In The Deep Museum


My God, my God, what queer corner am I in?
Didn’t I die, blood running down the post,
Lungs gagging for air, die there for the sin
Of anyone, my sour mouth giving up the ghost?
Surely my body is done? Surely I died?
And yet, I know, I’m here. What place is this?
Cold and queer, I sting with life. I lied.
Yes, I lied. Or else in some damned cowardice
My body would not give me up. I touch
Fine cloth with my hand and my cheeks are cold.
If this is hell, then hell could not be much,
Neither as special or as ugly as I was told.
What’s that I hear, snuffling and pawing its way
Toward me? Its tongue knocks a pebble out of place
As it slides in, a sovereign. How can I pray>
It is panting; it is an odor with a face
Like the skin of a donkey. It laps my sores.
It is hurt, I think, as a I touch its little head.

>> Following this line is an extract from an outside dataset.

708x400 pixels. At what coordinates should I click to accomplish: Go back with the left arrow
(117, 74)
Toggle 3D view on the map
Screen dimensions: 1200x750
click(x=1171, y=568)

It bleeds. I have forgiven murderers and whores


And now must wait like old Jonah, not dead
Nor alive, stroking a clumsy animal. A rat.
His teeth test me; he waits like a good cook,
Knowing his own ground. I forgive him that,
As I forgave my Judas the money he took.
Now I hold his soft red sore to my lips
As his brothers crowd in, hairy angels who take
My gift. My ankles are a flute. I lose hips
And wrists. For three days, for love’s sake,
I bless this other death. Oh, not in air
In dirt. Under the rotting veins of its roots,
Under the markets, under the sheep bed where
The hill is food, under the slippery fruits
Of the vineyard, I go. Unto the bellies and jaws
Of rats I commit my prophecy and fear.
Far below The Cross, I correct its flaws.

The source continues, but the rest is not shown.